Era brincalhão, mas tinha aquele velho problema de interagir com as garotas.
Aos 15 anos o que ele mais queria era jogar bola, sair com os amigos, praticar
natação e torcer para o Timão. No final dos anos 80, o time do Corinthians era
tenebroso. Era difícil torcer para este time. Ganhava um campeonato a cada 3 ou
4 anos e nunca tinha ganho um campeonato Brasileiro. Mas enfim era o time que
ele gostava e sofria muito com isso.
Aos
poucos começou a conversar um pouco mais com Daiana e a amizade foi crescendo.

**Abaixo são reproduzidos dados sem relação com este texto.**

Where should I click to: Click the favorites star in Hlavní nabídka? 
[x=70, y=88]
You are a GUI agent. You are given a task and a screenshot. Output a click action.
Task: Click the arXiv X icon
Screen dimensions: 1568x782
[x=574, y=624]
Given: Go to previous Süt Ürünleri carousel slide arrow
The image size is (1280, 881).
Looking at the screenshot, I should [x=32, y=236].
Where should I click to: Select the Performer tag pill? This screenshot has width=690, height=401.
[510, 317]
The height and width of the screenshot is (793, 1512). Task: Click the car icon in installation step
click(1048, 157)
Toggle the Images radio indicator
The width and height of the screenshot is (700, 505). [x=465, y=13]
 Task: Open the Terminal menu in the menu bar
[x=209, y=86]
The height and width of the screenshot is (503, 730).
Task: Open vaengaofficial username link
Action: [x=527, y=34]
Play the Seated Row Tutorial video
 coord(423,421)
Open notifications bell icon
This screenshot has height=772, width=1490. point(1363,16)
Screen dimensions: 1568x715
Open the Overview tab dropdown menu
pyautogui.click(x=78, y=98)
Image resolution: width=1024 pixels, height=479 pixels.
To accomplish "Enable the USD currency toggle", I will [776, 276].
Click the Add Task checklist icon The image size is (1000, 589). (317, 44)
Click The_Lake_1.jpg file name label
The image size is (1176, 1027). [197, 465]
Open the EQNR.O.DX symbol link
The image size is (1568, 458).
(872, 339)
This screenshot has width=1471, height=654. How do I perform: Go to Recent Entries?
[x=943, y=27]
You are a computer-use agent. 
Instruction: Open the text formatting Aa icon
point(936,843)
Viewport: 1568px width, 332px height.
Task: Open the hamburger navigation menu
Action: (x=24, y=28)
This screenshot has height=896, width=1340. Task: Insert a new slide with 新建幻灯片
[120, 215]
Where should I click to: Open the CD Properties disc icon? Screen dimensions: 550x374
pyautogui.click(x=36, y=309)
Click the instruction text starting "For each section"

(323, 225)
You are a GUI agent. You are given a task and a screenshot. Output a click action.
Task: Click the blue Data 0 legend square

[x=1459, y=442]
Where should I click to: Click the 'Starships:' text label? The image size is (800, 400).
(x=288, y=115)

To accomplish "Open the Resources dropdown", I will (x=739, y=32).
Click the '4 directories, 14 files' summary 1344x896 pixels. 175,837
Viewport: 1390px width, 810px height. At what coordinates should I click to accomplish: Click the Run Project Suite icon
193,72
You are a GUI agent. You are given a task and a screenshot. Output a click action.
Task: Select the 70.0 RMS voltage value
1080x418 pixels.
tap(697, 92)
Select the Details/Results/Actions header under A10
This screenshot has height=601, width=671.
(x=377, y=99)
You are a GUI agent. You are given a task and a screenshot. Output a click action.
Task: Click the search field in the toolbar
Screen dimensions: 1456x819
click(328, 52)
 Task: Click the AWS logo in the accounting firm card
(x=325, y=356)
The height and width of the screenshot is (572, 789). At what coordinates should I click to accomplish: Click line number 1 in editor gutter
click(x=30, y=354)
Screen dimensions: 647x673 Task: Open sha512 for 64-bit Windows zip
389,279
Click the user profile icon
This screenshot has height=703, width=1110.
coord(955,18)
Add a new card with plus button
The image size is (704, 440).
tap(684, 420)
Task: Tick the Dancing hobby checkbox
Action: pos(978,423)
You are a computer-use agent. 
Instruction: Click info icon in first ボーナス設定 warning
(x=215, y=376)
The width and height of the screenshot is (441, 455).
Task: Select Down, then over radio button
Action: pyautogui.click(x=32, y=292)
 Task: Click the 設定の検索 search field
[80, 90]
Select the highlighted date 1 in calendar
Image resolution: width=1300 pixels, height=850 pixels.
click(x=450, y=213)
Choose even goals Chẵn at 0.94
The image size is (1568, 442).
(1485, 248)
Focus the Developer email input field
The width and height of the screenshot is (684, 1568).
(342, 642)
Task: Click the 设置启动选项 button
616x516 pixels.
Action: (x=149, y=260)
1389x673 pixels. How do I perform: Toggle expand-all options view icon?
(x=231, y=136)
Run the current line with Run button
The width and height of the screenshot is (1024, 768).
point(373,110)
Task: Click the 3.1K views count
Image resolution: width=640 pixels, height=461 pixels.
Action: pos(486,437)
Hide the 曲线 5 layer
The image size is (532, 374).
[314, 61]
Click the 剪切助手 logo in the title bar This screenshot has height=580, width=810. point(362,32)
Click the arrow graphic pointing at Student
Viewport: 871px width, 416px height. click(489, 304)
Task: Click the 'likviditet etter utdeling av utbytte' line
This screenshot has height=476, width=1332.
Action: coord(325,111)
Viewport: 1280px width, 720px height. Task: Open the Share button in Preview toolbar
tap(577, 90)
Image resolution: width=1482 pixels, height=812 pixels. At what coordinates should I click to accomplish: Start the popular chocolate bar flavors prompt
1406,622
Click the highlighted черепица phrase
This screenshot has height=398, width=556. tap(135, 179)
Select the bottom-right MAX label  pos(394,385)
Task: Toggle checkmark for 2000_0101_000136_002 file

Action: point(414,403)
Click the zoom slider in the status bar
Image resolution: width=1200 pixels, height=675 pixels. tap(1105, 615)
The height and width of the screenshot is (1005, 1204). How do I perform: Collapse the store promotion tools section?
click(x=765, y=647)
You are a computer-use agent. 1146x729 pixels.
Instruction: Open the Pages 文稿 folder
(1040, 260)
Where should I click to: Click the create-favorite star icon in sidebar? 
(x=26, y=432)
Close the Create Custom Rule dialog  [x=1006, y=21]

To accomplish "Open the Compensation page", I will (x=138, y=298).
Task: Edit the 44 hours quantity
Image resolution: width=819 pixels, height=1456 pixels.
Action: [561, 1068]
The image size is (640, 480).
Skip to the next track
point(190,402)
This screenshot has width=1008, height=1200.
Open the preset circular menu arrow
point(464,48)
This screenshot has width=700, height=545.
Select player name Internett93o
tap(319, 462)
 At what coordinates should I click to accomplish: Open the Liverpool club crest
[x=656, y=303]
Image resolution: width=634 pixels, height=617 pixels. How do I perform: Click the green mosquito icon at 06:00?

De vez em quando ela o convidava para estudar na sua casa, com outros colegas
de classe, somente para passar mais tempos juntos. Pois, na época Luan não
sabia, mas Daiana não precisava de grupos de estudos. Ficava admirando o
esforço de Luan em estudar e ensinar os outros colegas e de vez em quando,
fazia que não entendia para que o próprio lhe ensinasse. Mas ela nunca
precisou. Não se esforçava. Ela era inteligente por natureza. Luan também
aproveitava os momentos para ensinar e estudar junto. Gostavam um da companhia
do outro. Não foram raras vezes que Luan foi estudar na casa de Daiana. Foi o
mais próximo que conseguiram chegar quando dividiam a mesma sala de aula. Nunca
falaram em namoro, em namorar, nada. Apenas Daiana falava que era difícil um
homem ser amigo de uma mulher ou vice-versa. Luan não concordou com isso, e
ficaram em um impasse.
Certa
ocasião, Luan estava a caminho de casa após um treino de natação, já noite, e de
repente encontrou Daiana com uma amiga. Mais uma vez coincidência? Elas iriam
até um hotel da cidade onde uma banda de rock estava hospedada. Nem deu tempo
de Luan dizer nada e, quando percebeu, já estava dentro do carro, um fusquinha,
conduzido pela amiga de Daiana. Foi meio que um sequestro relâmpago, mas um
sequestro que Luan curtiu muito. Ele que não gostava muito música e ouvia pouco
rock, mas não se importou de ir junto com Daiana. O importante era estar na
companhia dela. No hotel não havia quase ninguém. O papo com os músicos fora
muito legal, pegaram autógrafos, conversaram, riram e se despediram. Como não
levaram papel e caneta para os autógrafos, a agenda de Luan serviu para quebrar
o galho. Naquela época Luan já nutria um grande amor platônico por ela. Daiana
também gostava de Luan, porém um inimigo implacável estava prestes a surgir
entre os dois. O tempo!
Não
houve uma despedida. O ensino médio foi passando e já no cursinho, em uma outra
escola, quase não se falavam. Não porque brigaram ou tivesse acontecido algo
entre eles. Apenas estavam preocupados com o vestibular e quando se encontravam
apenas se cumprimentavam brevemente. Naquele momento nem passava pelas suas
cabeças se envolverem pois, além de serem muito jovens, existiam outras
prioridades nas suas vidas.
Neste
último ano de cursinho foi a penúltima vez que se viram. Um longo espaço de
tempo estava prestes a ficar entre eles. Esta situação acontece com amigos de
ensino médio. Durante o colégio eles se tornam amigos, dividem o lanche, jogam
futebol e até dormem um na casa do outro, riem das mesmas coisas. Em um outro
momento vão se distanciando até que se tornam apenas mais um rosto desconhecido
nos corredores da escola e depois, esquecidos no decorrer da vida.
Luan
e Daiana fizeram faculdades diferentes, em cidades diferentes e raramente um
tinha notícia do outro. Casaram-se com outras pessoas que conheceram e
constituíram família.
Em
um breve momento, 15 anos depois, tiveram mais um contato em uma formatura.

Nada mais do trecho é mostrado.